143. A method for eliminating malignant cells from transplanted marrow during autologous transplantation of a patient heterozygous for an essential gene, comprising contacting cells from harvested autologous bone marrow ex vivo with at least one allele specific inhibitor active on at least one but less than all alternative alleles of said essential gene, wherein said inhibitor targets an allelic form of said gene present in cancer cells of said patient but does not target an alternative allele of said gene present in normal cells from said autologous bone marrow, wherein said gene has undergone LOH in cancer cells of said patient.
144. The method of claim 143, wherein said autologous bone marrow is harvested from said patient prior to high dose radiation or chemotherapy.
145. The method of claim 143, further comprising the steps of:
a. identifying one alternative allele of an essential gene remaining in the cancer cell due to LOH in patients who are heterologous with two different alternative forms of the essential gene in normal cells of the autologous bone marrow;
b. cultivating said autologous bone marrow ex vivo in the presence of an allele specific inhibitor that inhibits the allele that is present in the cancer cells, but not the heterologous allele that is present in the normal bone marrow.
146. The method of claim 143, wherein said autologous bone marrow is contacted with a plurality of said allele specific inhibitors.

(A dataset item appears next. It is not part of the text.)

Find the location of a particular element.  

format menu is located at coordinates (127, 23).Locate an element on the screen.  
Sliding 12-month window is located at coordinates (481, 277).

147. A method for separating a first cell from a mixture of cells, comprising the steps of:
a) providing an allele specific binding compound which binds to at least one but less than all alleles of a gene, wherein a said allele of said gene expressed in said first cell is not expressed in other cells of said mixure of cells or is expressed in other cells in said mixture of cells and not in said first cell;
b) contacting said mixture of cells with said binding compound under conditions such that said binding compound binds to said allele and not to non-target alleles; and c) separating bound cells from unbound cells.

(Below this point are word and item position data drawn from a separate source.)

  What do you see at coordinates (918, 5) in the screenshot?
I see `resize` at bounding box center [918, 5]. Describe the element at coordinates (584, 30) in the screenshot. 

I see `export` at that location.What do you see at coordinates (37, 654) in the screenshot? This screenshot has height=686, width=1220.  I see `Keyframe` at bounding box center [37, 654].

148. The method of claim 147, wherein said mixture of cells comprises normal somatic cells and cancer cells from a patient, said first cells are said normal somatic cells, and said first cells express a said allele deleted in said cancer cells due to LOH
of said gene, comprising separating said normal somatic cells from said cancer cells.
149. The method of claim 147, wherein said allele specific binding compound is an antibody or antibody fragment.
150. The method of claim 147, wherein said binding compound is attached to a solid support.